··· Reading text ···
It is NOT a presentation of any of your reflective pieces
It is NOT a persuasive speech although you may express an opinion in the conclusion
It is NOT submitted in writing
It is NOT an essay on legs. You should not read from a script

So what is it then?
The presentation has two distinct parts

* A FACTUAL presentation on an aspect of your portfolio theme
* A presentation about your research including an evaluation of two sources of information used to prepare your factual presentation.

It will have all the following 6 elements present

1. An introduction (statement of topic)

In the introduction you will give a brief explanation of topic/ theme and a preview (with a thesis statement) of what you are going to cover.

For example.
"My theme is Returning Migrants to St Vincent. Returning migrants or returnees are a group within the population of St Vincent who have spent a significant time away from the island and have then returned to permanently settle again. Returning migrants often are retired from their previous occupation which they pursued in a more developed country such as the United States, Canada or Great Britain or they have been working in another Caribbean state. According to statistics from the Customs Department given to me by Mrs B Chalres in an interview 4361 people claimed the concession for returning residents in 2005. Returning migrants experience 5 phases of adjuststment when returning which can be termed as “culture shock”."


Theme ; Returning Migrants to St Vincent.
··· Records supplied ···
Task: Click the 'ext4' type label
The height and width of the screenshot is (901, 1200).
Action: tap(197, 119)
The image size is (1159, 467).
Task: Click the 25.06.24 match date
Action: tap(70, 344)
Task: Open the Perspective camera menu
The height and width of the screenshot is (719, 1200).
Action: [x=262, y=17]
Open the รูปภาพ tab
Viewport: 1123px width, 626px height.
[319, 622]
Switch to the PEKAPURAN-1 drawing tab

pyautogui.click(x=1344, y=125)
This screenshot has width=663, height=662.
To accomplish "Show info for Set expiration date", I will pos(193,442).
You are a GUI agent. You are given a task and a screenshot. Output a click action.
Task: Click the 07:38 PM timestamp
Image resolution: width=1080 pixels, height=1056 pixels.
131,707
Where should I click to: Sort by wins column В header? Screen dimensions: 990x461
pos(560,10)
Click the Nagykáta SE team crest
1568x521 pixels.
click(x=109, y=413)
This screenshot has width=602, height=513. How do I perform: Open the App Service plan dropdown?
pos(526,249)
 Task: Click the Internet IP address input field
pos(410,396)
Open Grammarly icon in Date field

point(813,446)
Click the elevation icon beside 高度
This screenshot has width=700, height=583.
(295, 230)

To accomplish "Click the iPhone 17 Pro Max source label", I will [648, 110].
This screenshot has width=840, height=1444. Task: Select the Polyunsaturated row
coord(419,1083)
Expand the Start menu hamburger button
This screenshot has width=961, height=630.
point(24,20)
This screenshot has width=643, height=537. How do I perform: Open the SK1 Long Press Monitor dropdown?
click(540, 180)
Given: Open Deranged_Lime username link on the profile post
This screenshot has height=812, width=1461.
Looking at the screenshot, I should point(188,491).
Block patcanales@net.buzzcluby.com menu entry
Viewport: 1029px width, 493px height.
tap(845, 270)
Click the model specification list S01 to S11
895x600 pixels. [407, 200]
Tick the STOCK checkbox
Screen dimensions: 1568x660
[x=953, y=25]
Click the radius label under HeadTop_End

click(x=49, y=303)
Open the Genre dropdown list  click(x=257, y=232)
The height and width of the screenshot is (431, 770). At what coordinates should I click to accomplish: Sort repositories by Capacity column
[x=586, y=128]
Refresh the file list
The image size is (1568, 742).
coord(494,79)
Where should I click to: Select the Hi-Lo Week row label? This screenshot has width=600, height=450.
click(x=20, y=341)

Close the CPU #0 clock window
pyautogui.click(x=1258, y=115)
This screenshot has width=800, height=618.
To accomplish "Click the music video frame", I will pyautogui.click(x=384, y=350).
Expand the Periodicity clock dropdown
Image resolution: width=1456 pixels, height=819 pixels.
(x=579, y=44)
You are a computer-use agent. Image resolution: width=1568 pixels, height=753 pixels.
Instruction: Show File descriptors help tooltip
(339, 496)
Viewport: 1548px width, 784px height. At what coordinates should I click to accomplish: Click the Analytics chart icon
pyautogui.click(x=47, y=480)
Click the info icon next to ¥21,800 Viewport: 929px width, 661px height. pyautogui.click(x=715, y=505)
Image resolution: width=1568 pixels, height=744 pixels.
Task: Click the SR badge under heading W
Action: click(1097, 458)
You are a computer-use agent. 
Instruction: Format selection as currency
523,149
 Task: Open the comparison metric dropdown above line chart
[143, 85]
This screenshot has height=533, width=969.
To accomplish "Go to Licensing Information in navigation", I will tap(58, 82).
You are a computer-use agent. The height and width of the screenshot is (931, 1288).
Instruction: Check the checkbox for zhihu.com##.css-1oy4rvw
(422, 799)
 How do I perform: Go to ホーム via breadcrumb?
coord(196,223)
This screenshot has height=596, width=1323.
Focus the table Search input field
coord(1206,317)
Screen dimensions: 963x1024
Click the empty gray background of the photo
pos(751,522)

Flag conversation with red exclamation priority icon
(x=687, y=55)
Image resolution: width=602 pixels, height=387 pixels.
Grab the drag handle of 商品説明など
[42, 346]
···
### Problems and tasks
a - Please write out the part of the portfolio presentation guide that opens with the words containing "In the introduction" and closes with "For example.".
b - Write what comes next in the portfolio presentation guide, starting after its last line.

### Answers to the tasks
a -
In the introduction you will give a brief explanation of topic/ theme and a preview (with a thesis statement) of what you are going to cover.

For example.

b -
a group within the population of St Vincent
a significant time away from the island
returned to permanently settle

retired from their previous occupation (the United States, Canada or Great Britain) OR
working in another Caribbean state.

Customs Department (Mrs B Charles) “4361 people claimed the concession for returning residents in 2005”.

Returning migrants experience 5 phases of adjustmentwhen returning which can be termed as “culture shock”.

2. A rationale

In the rationale you need to explain why you picked the theme and it can form part of the introduction. In the rationale you should mention any personal interests, current academic links and future career plans which influenced your decision to choose the theme

For example I chose the theme returning migrants to St Vincent and specifically to focus on culture shock because I am a wife of a returning migrant. I have a BSc honours in Sociology and the concept of culture shock is part of socio-cultural studies carried out by Kavelo Oberg 1958. In the future I will be submitting my Masters thesis on this specific issue.


3. Discussion of issues

The discussion of issues is the factual presentation about the theme and its narrowed focus based on the thesis statement. Remember this will be about 3 minutes or so – it is not long.

It should have a distinct organisational pattern and you should aim for one of the expository structures such as cause and effect, process analysis, analysis by division, classification etc (See Writing in English)

It should also be referenced and include any research findings. You will also need to give a conclusion to your factual presentation as a sort of sub conclusion don’t wait until the end

Here is an example of a possible outline for my example presentation (not all of it). It uses the organisational pattern of process analysis Remember you cannot read from a script!

Culture shock 5 phases
Honeymoon, rejection/ regression, conformist, assimilation, reverse culture shock

Centre for Overseas Travel “the tourist phase”
Questionnaire (300 returning migrants) 78% not feel “tourist” 82% “elated”


Oberg – frustration etc
Questionnaire 50% wanted to return after 3 months,
Reasons, poor service, backward attitude, nothing to do, boring
Interview Dr Sheridan Mental health presentations tend to be in 1st 4 months of return.

4. Challenges of research
You need to discuss what difficulties you faced in preparing your factual presentation. If you did not have any difficulties then just explain why.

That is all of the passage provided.